Assignment ▸
Copy the listing below word for word, leaving out the pictures.

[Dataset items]
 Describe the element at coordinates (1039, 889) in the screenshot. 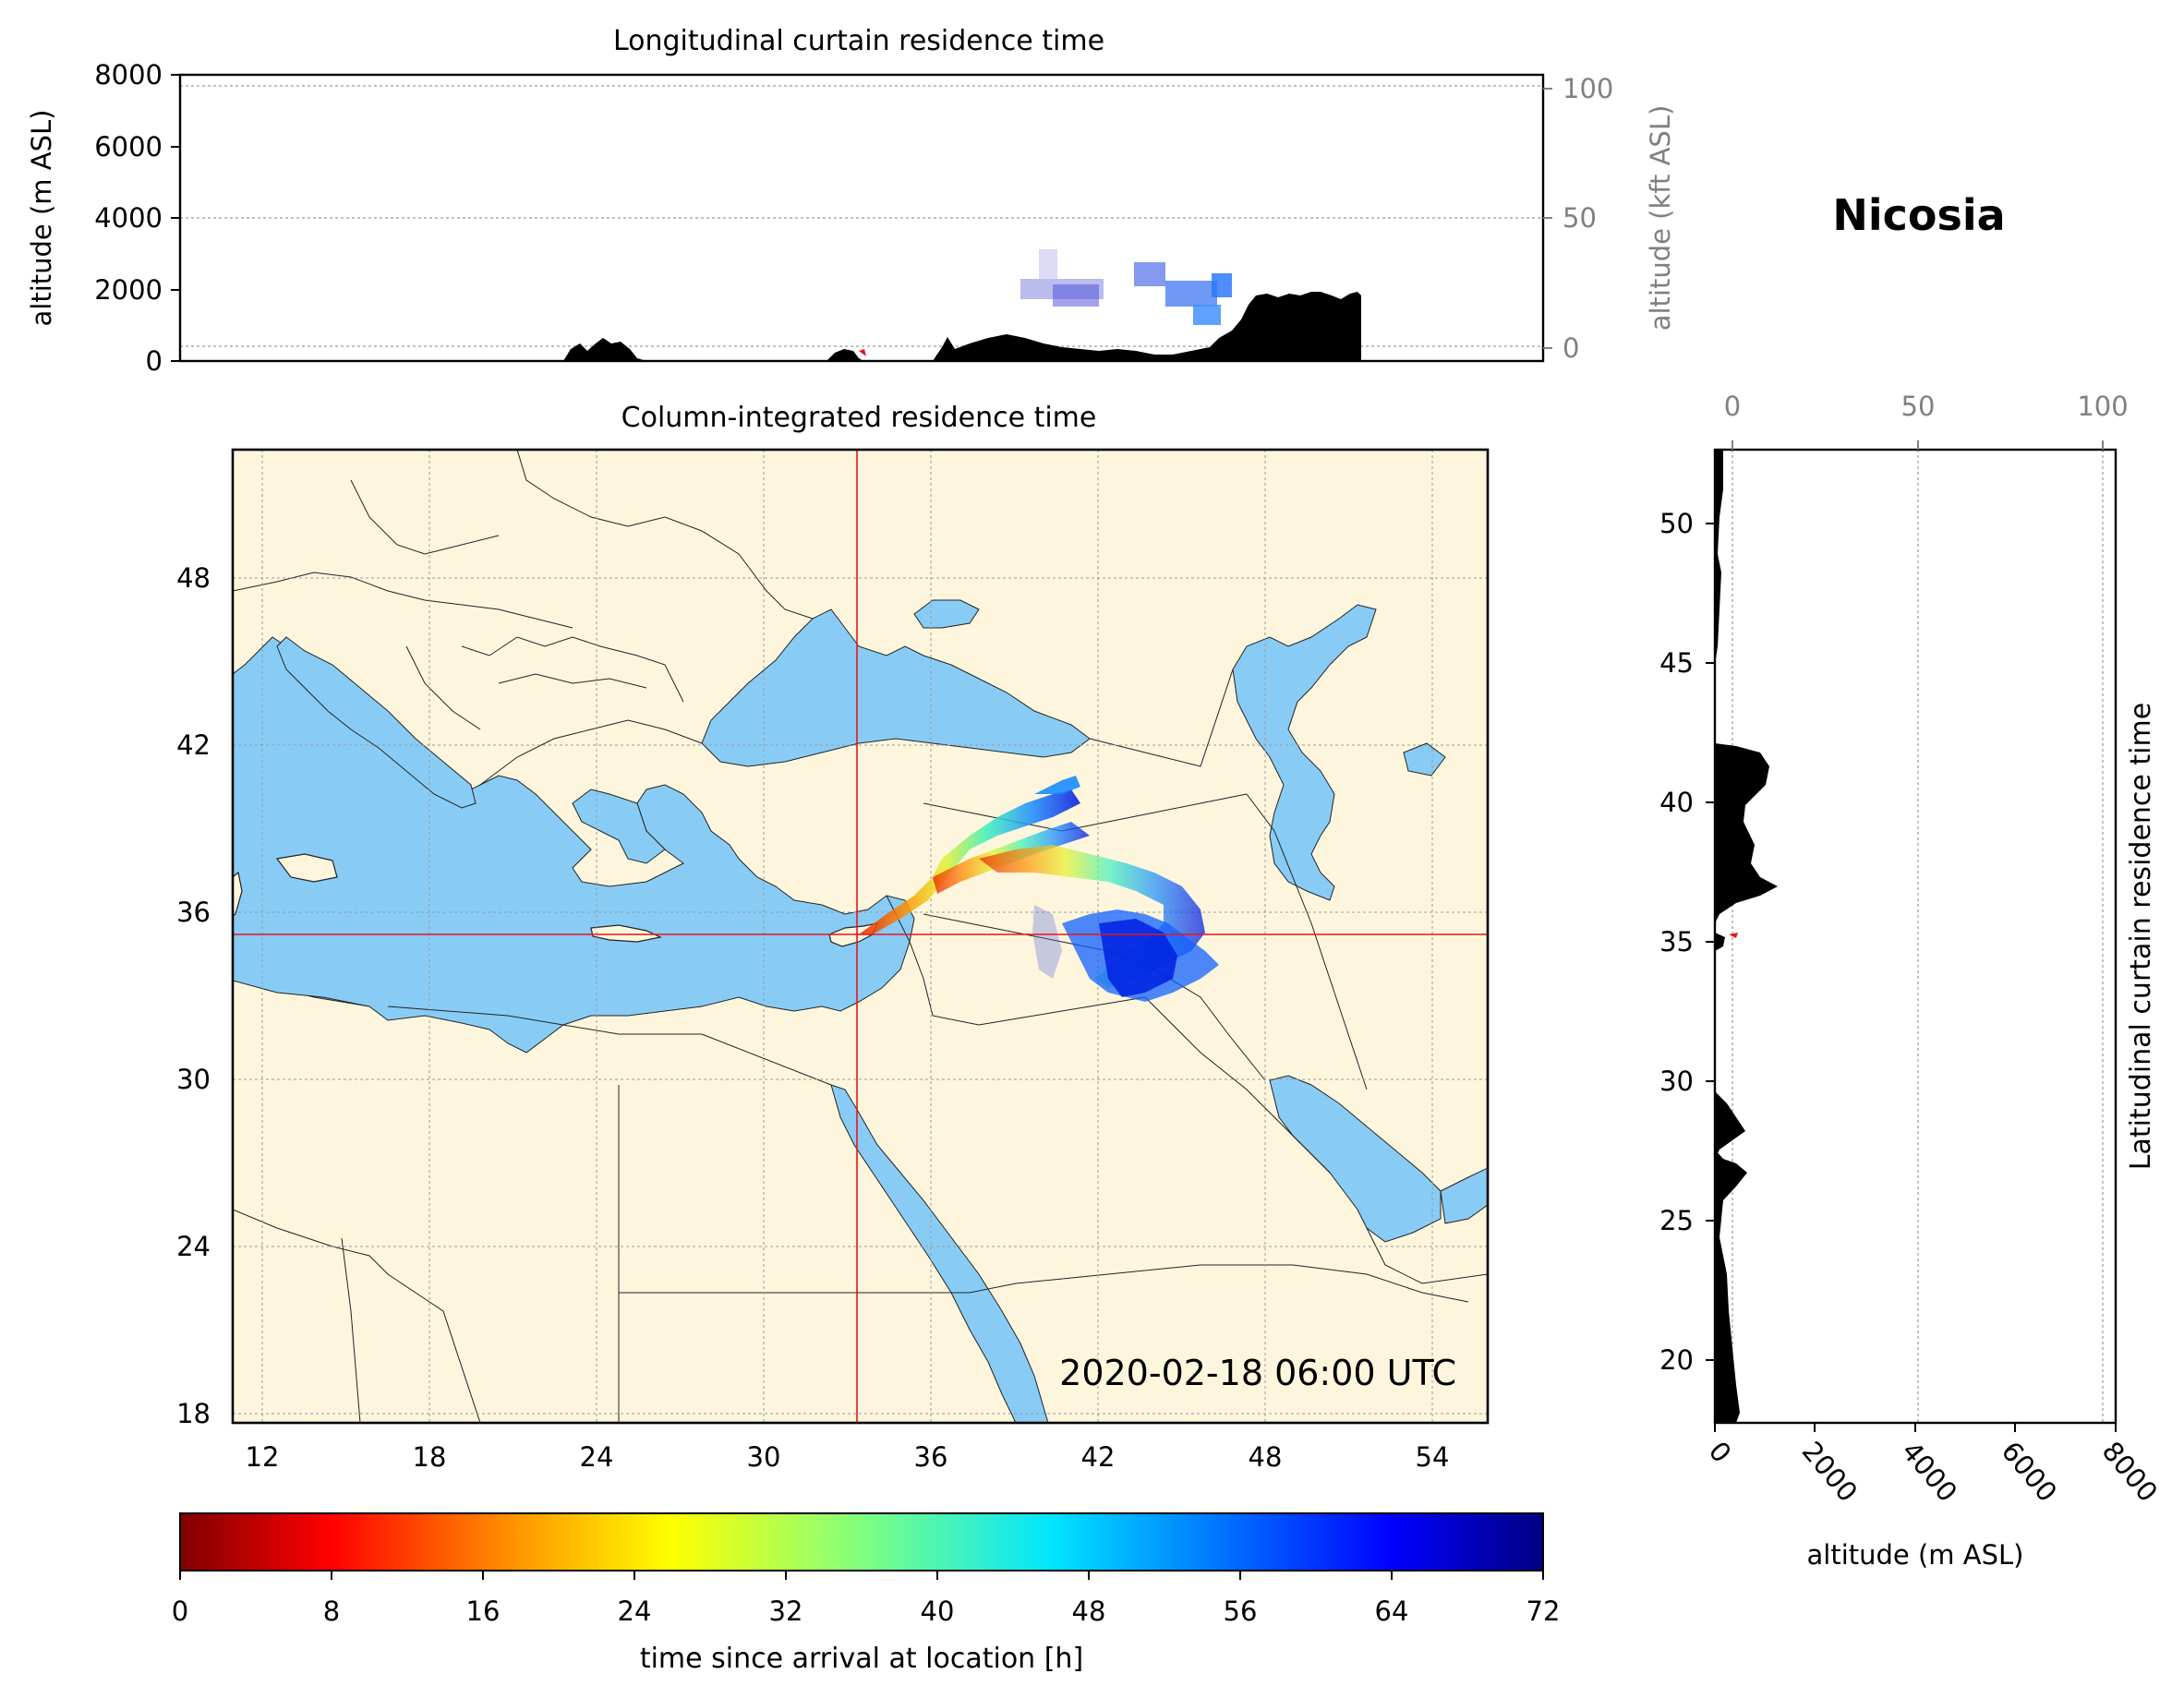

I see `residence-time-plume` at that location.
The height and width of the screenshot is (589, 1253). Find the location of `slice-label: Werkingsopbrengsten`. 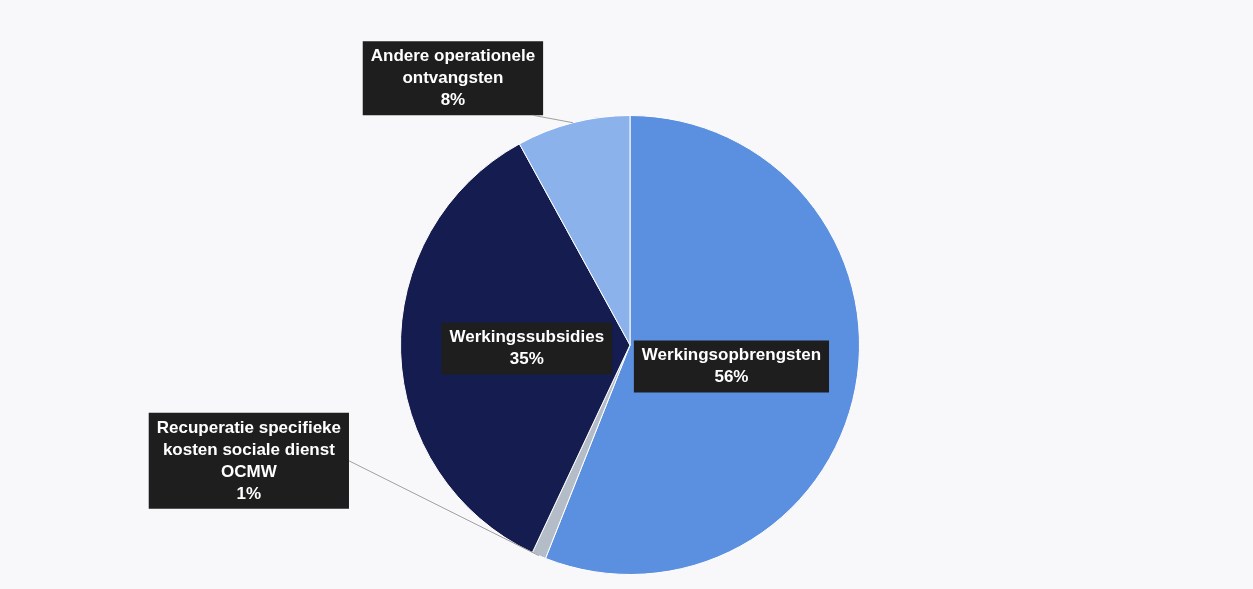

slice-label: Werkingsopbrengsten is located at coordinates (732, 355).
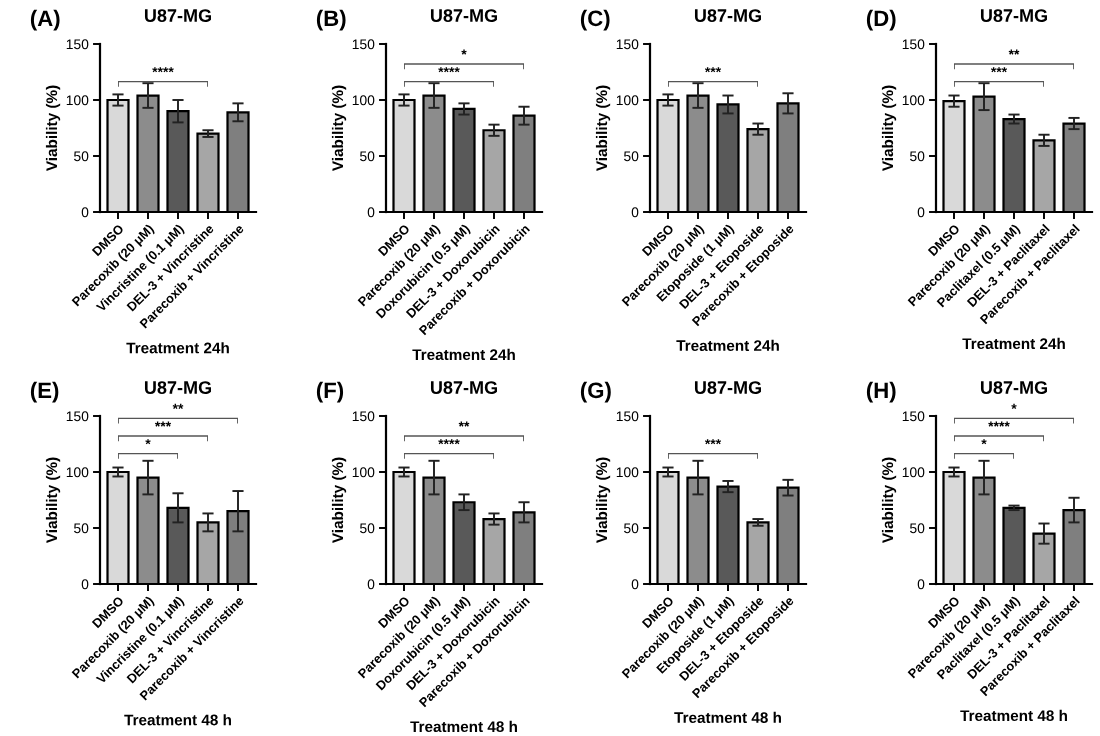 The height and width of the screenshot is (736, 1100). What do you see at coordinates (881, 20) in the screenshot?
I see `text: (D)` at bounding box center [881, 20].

Answer box ▸
 Describe the element at coordinates (1039, 889) in the screenshot. 

I see `residence-time-plume` at that location.
The height and width of the screenshot is (589, 1253). Find the location of `slice-label: Werkingsopbrengsten`. 

slice-label: Werkingsopbrengsten is located at coordinates (732, 355).
 The height and width of the screenshot is (736, 1100). What do you see at coordinates (881, 20) in the screenshot?
I see `text: (D)` at bounding box center [881, 20].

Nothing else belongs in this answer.